For the correct parsing of the QueryElement to string, we use the class AlphaSolutions.Inveniens.Framework.SOLR.Model.Query.FieldedQuery. The Key and Value of the QueryElement could be passed directly in its constructor, but the Sitecore.Ecommerce.Search.MatchVariant has to be mapped to a AlphaSolutions.Inveniens.Framework.SOLR.Model.Query.FieldOperator first.
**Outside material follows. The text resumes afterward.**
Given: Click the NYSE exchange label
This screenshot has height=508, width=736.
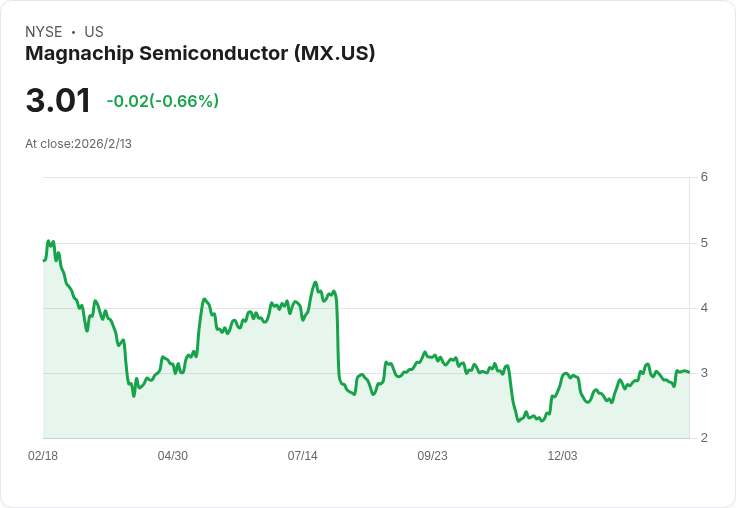Looking at the screenshot, I should tap(44, 32).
private FieldOperator GetMatchVariantSolr(MatchVariant matchVariant)
{
	switch (matchVariant)
	{
		case MatchVariant.Equals:
			return FieldOperator.Equals;
		case MatchVariant.NotEquals:
			return FieldOperator.NotEquals;
		case MatchVariant.GreaterThanOrEqual:
			return FieldOperator.GreaterThanOrEqual;
		case MatchVariant.GreaterThan:
			return FieldOperator.GreaterThan;
		case MatchVariant.LessThanOrEqual:
			return FieldOperator.LessThanOrEqual;
		case MatchVariant.LessThan:
			return FieldOperator.LessThanOrEqual;
		default:
			return FieldOperator.Equals;
	}
}

Then these AttributeQueries and FieldQueries have to be conjoined by what Sitecore Ecommerce Services calls a “Condition”. This is really a conjunction, as it conjoins the subqueries by an “AND” or “OR” logical conjunction. In a SOLR Query this is represented by a simple “and” or “or” string, so we need to add the following to the SolrQueryBuilder:

else if (queryElement is Conjunction)
{
	Condition conjunction = queryElement as Condition;

	switch (conjunction.QueryCondition)
	{
	case QueryConjunction.And:
		filterQueryBuilder.Append(" AND ");
		break;
	case QueryConjunction.Or:
		filterQueryBuilder.Append(" OR ");
		break;
	default:
		break;
	}
}

Now we have handled every type of QueryElement, and the entire Query could be parsed to an implementation of ISearchProvider. The interface forces our class to implement the methods:

IEnumerable Search(Query query);
IEnumerable Search(Query query, Database database);

Inside this SearchProvider, we call the SolrQueryBuilder.BuildResultQuery() method, which returns a SearchQueryFE object. This object is simply passed to the method SitecoreSearchSolution.Web.Services.SearchService.GetSearch() method. This method returns a SearchResultFE object, and the circle is completed. The abstract query framework of Sitecore Ecommerce Services is extended with a SOLR implementation.